* _Assignment_
Omitting all images, output the entries that follow exactly as written.

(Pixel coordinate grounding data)
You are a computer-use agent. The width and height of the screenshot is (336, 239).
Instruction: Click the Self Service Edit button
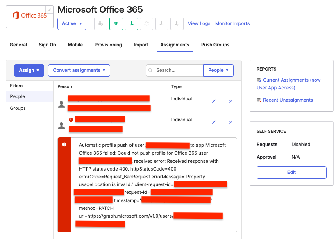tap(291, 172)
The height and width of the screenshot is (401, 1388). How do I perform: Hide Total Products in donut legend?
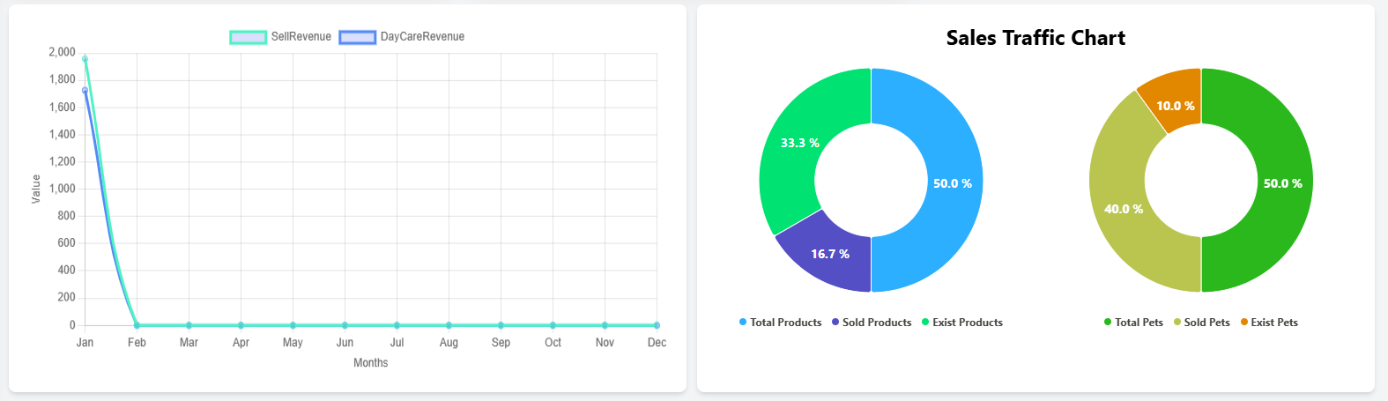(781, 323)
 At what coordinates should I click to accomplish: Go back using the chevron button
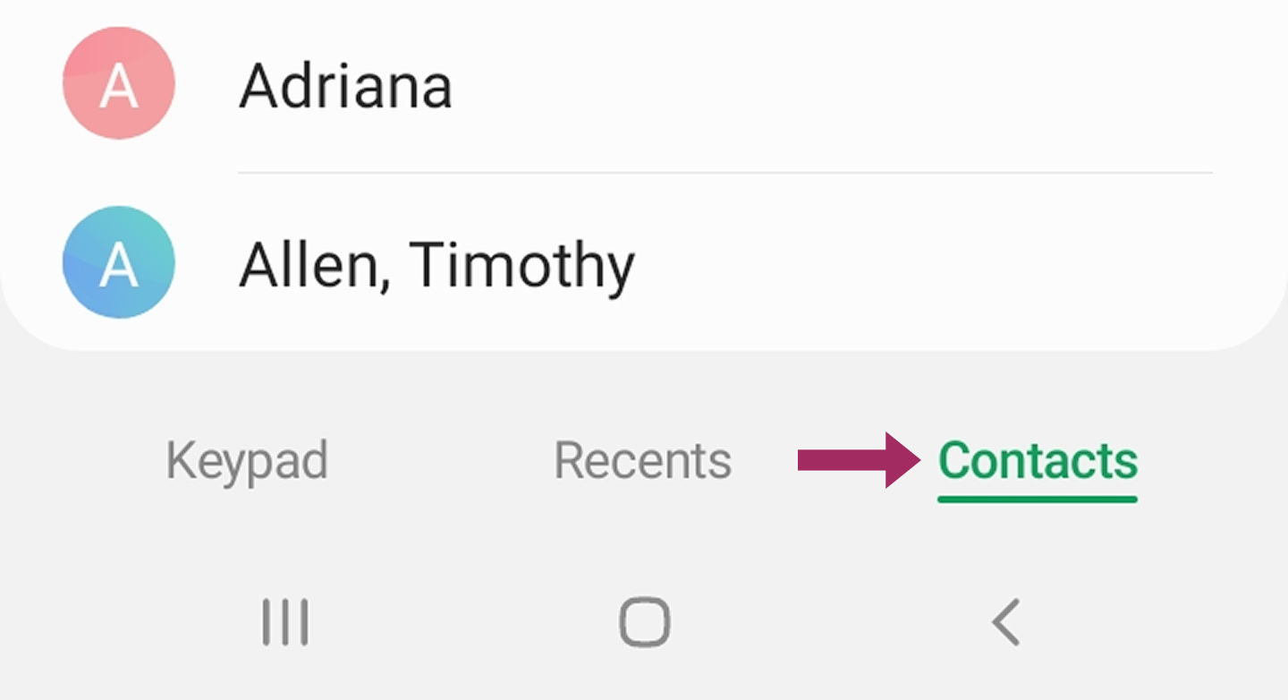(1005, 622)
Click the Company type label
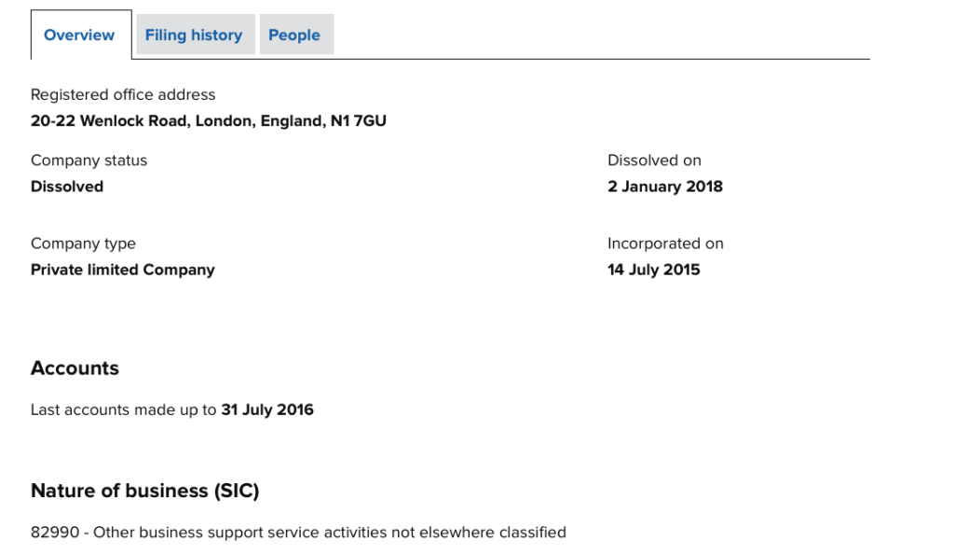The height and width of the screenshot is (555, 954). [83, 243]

* _Solution for this exercise_
You are a computer-use agent. The width and height of the screenshot is (336, 239).
Instruction: Click the Self Service Edit button
tap(291, 172)
The height and width of the screenshot is (401, 1388). How do I perform: Hide Total Products in donut legend?
(781, 323)
 At what coordinates should I click to accomplish: Go back using the chevron button
(1005, 622)
Click the Company type label
The height and width of the screenshot is (555, 954). [83, 243]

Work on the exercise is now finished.